• TASK TO COMPLETE: Copy the rows word for word, starting at the line containing "Open the PayOut wallet tab" and ending at the line containing "I will coord(70,65).", with both of those lines included.

• DATASET CONTENT:
- - -

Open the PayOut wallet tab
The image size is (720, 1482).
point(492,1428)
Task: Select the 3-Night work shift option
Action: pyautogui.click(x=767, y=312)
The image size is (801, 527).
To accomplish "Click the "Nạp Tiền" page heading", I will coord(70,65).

- - -

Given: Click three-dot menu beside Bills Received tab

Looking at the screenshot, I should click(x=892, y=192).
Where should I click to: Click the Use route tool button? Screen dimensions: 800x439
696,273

- - -

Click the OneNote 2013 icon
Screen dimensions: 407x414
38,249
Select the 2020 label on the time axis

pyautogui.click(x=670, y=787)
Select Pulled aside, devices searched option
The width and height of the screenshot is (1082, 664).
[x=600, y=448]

- - -

• COMPLETED EXERCISE:
Open the PayOut wallet tab
The image size is (720, 1482).
point(492,1428)
Task: Select the 3-Night work shift option
Action: pyautogui.click(x=767, y=312)
The image size is (801, 527).
To accomplish "Click the "Nạp Tiền" page heading", I will coord(70,65).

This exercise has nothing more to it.